Alrededor del 1 de diciembre de 2015, un pájaro extraño apareció en medio de la bandada ordinaria de gansos de Canadá que mantienen recortados los céspedes delanteros del campus universitario donde trabajo y decoran nuestros caminos de ladrillo con excrementos verdosos. Era un accidental, un ánsar nival, un gran pájaro blanco con puntas de ala negras del tamaño de los patos almizclados que caminan por el patio de vez en cuando. El ánsar nival causó una pequeña sensación en la comunidad local de observadores de aves. A veces aparecen en la esquina más nororiental de Carolina del Norte, pero sus principales rutas de migración se encuentran a cientos de millas al oeste, desde Canadá a través de los estados de las llanuras hasta la costa del Golfo de Texas y más al oeste a través de Montana e Idaho hasta California y México para el invierno. En Greensboro, Carolina del Norte, este era un pájaro realmente raro.

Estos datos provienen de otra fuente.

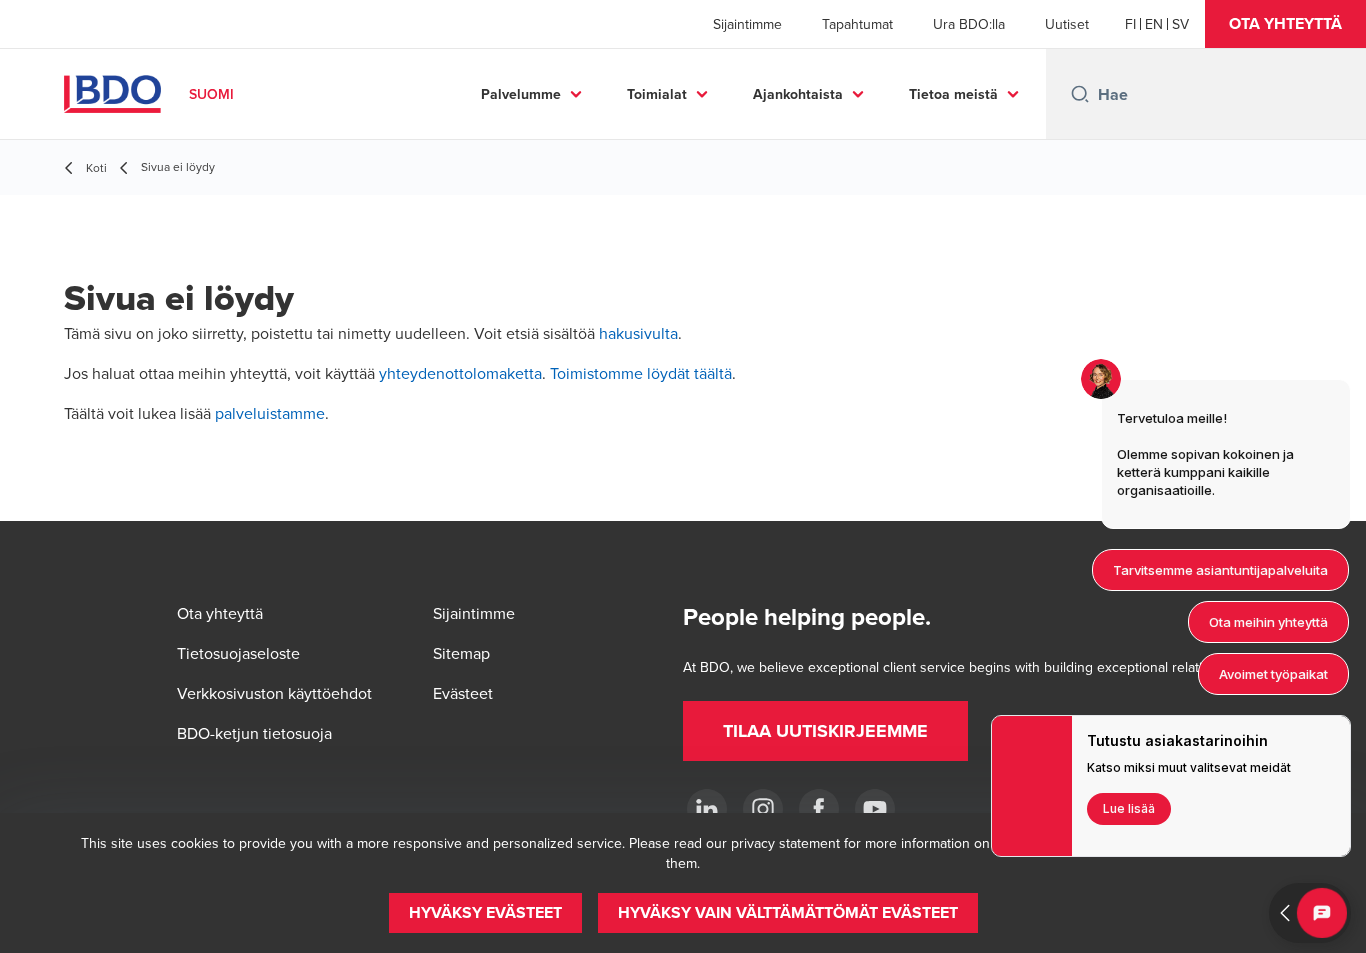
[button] (1285, 24)
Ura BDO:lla (969, 24)
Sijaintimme (747, 24)
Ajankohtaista (798, 94)
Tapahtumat (857, 24)
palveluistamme (270, 413)
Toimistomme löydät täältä (641, 373)
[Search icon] (1080, 94)
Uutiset (1067, 24)
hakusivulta (638, 333)
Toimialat (657, 94)
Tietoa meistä (953, 94)
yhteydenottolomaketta (460, 373)
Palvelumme (521, 94)
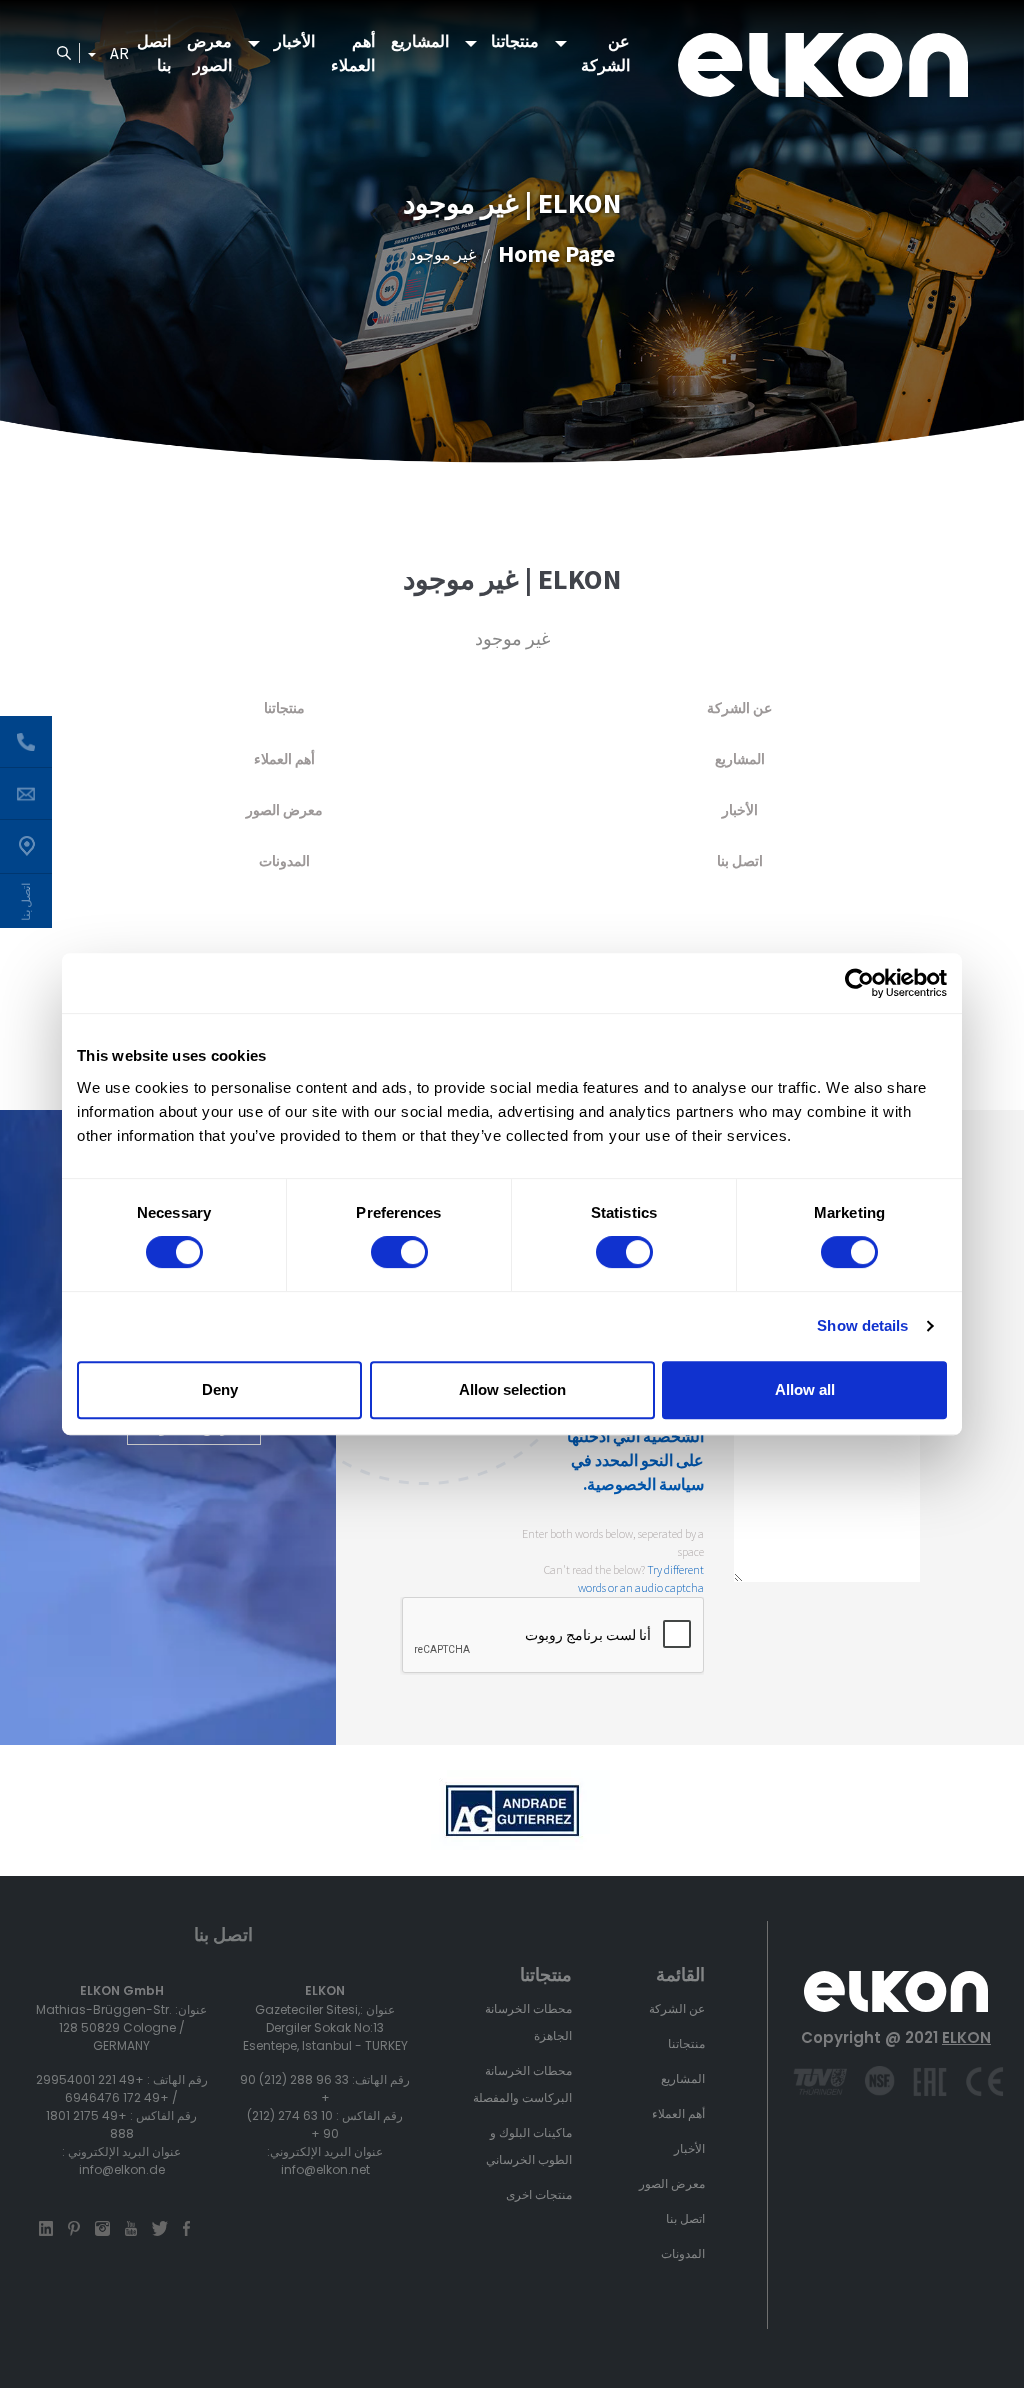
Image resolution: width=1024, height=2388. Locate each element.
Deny (220, 1389)
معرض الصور (209, 53)
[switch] (399, 1252)
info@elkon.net (325, 2169)
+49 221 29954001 (90, 2079)
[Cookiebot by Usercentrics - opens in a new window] (859, 983)
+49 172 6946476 (117, 2097)
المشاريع (420, 41)
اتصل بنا (154, 53)
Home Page (556, 253)
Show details (862, 1325)
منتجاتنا (515, 41)
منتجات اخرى (539, 2194)
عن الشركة (605, 53)
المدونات (284, 861)
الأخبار (294, 41)
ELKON (966, 2037)
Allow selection (512, 1389)
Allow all (805, 1389)
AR (119, 53)
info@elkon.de (122, 2169)
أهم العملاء (353, 53)
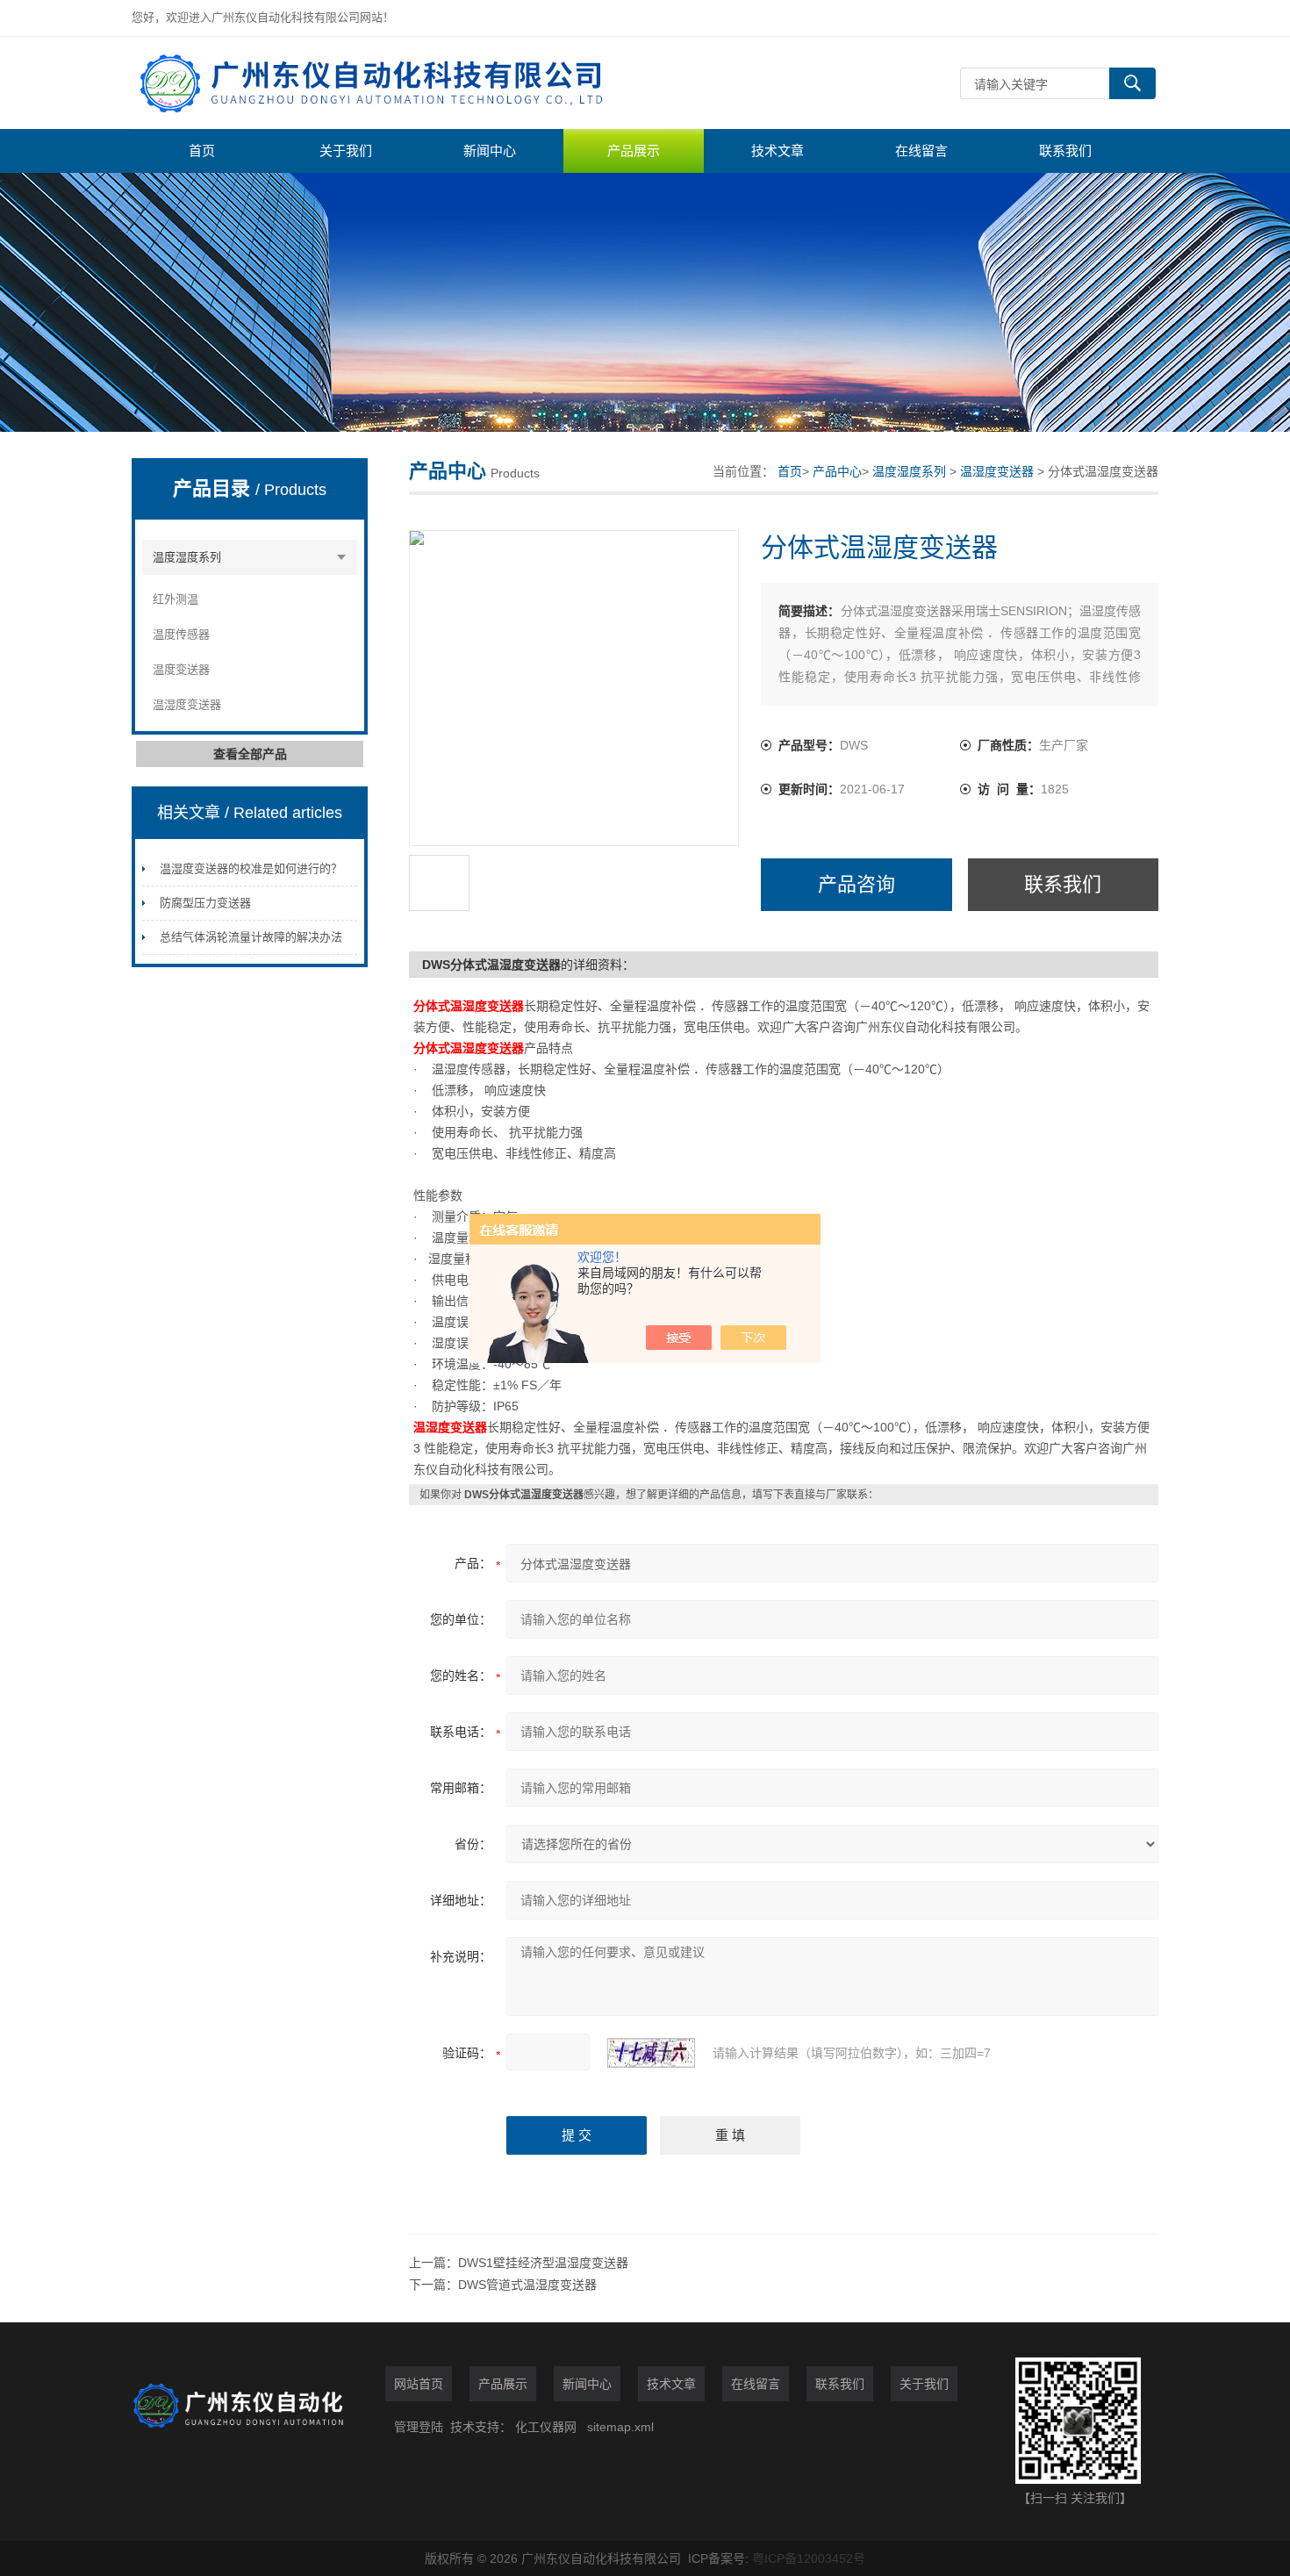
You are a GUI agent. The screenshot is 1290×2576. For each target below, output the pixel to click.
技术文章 (777, 150)
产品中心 (837, 471)
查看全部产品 (250, 754)
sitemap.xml (620, 2427)
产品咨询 (856, 884)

Ese ganso accidental y absolutamente real me recordó que las cosas raras, aunque inusuales, son posibles, y que concebirme a mí mismo o al mundo como mejor—sin recurrir a la fantasía—es algo bueno y legítimo que hacer. Me recuerda hoy que trabajar conscientemente hacia la mejora de todas las vidas, humanas y no humanas, puede mantenerme tendiendo hacia el centro. El ánsar nival se quedó alrededor del campus y los estanques cercanos durante aproximadamente una semana y media. Más de unos pocos observadores de aves se acercaron a verlo picoteando el césped con primos canadienses. Y luego, como es la costumbre en este mundo, se fue.